[DATA TO EXAMINE]
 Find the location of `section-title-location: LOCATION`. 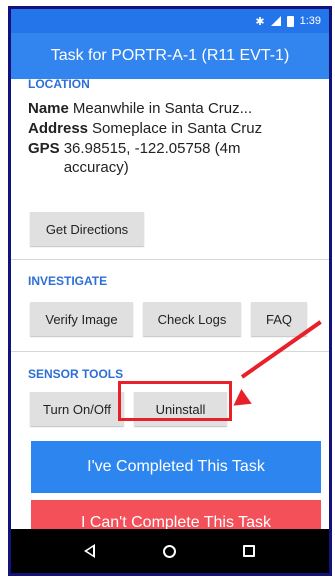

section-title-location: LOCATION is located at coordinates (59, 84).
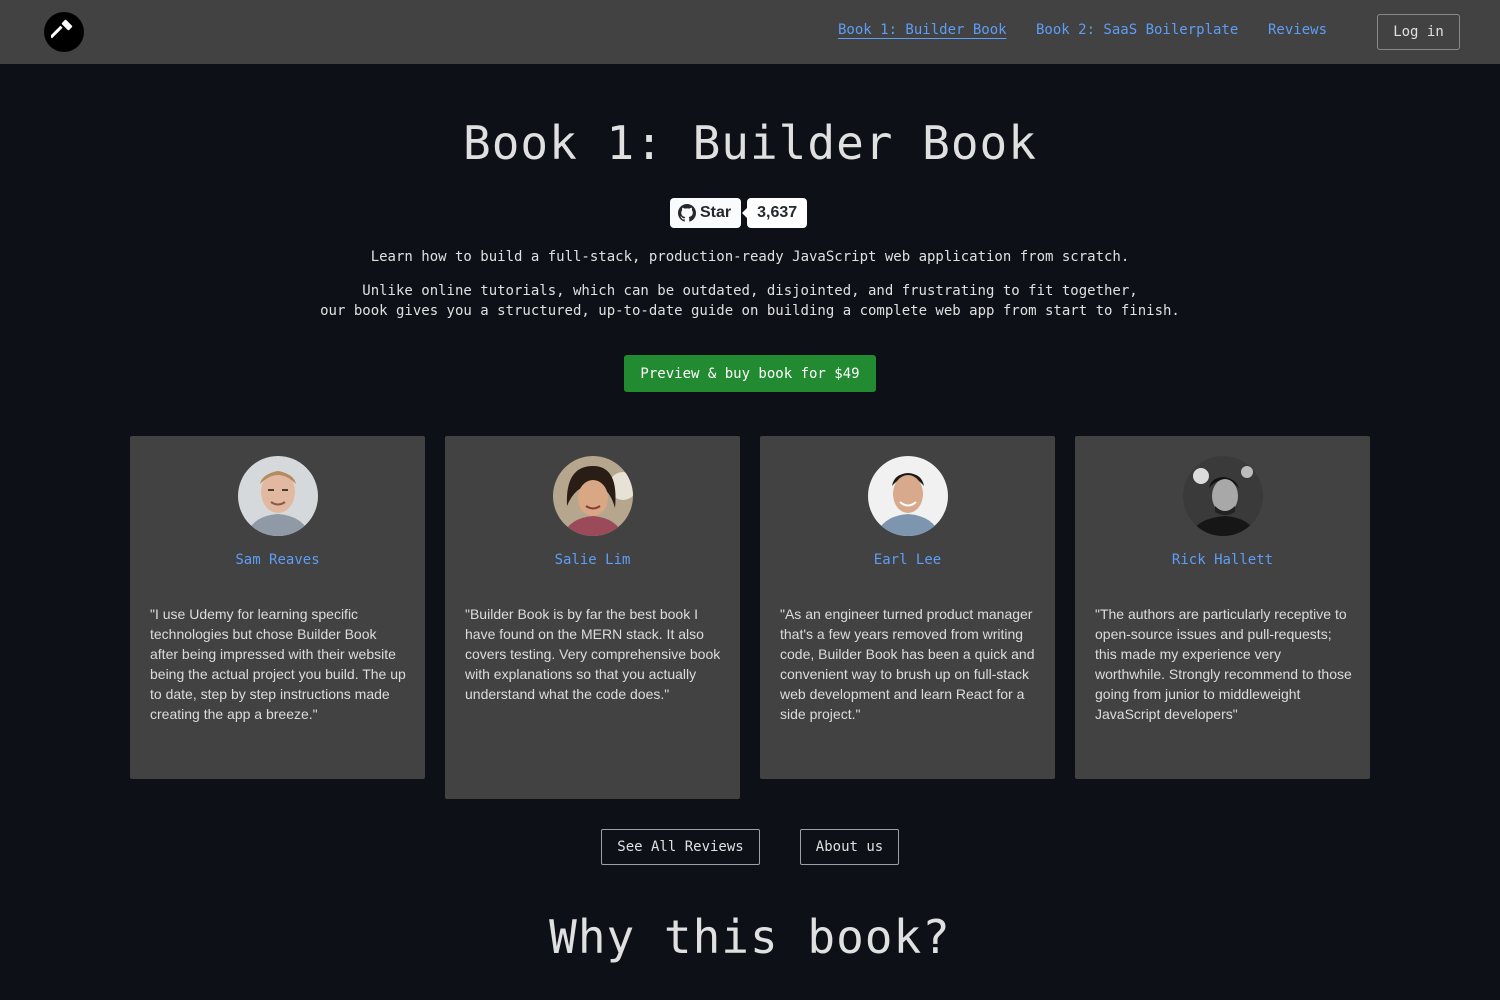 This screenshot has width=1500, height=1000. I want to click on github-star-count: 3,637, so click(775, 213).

...

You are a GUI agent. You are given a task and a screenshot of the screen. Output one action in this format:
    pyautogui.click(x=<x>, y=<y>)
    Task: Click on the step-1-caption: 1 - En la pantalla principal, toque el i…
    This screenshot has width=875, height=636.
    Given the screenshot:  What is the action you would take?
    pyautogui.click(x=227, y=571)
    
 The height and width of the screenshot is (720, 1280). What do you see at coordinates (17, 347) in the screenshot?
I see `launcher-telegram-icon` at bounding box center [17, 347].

...

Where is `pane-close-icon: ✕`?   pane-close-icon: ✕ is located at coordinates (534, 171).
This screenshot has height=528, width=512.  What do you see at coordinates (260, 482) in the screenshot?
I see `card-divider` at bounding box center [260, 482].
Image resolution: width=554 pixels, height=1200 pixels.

[PROBLEM DETAILS]
Rewrite the listing from the line with "Find the location" to the line with "This screenshot has width=1500, height=1000.", swapping "Find" for "Locate" and keeping everything else the same. Leave the pictures out.

[WRITTEN REPLY]
 Locate the location of `section-title-location: LOCATION`. 

section-title-location: LOCATION is located at coordinates (59, 84).
 This screenshot has width=1500, height=1000. I want to click on github-star-count: 3,637, so click(775, 213).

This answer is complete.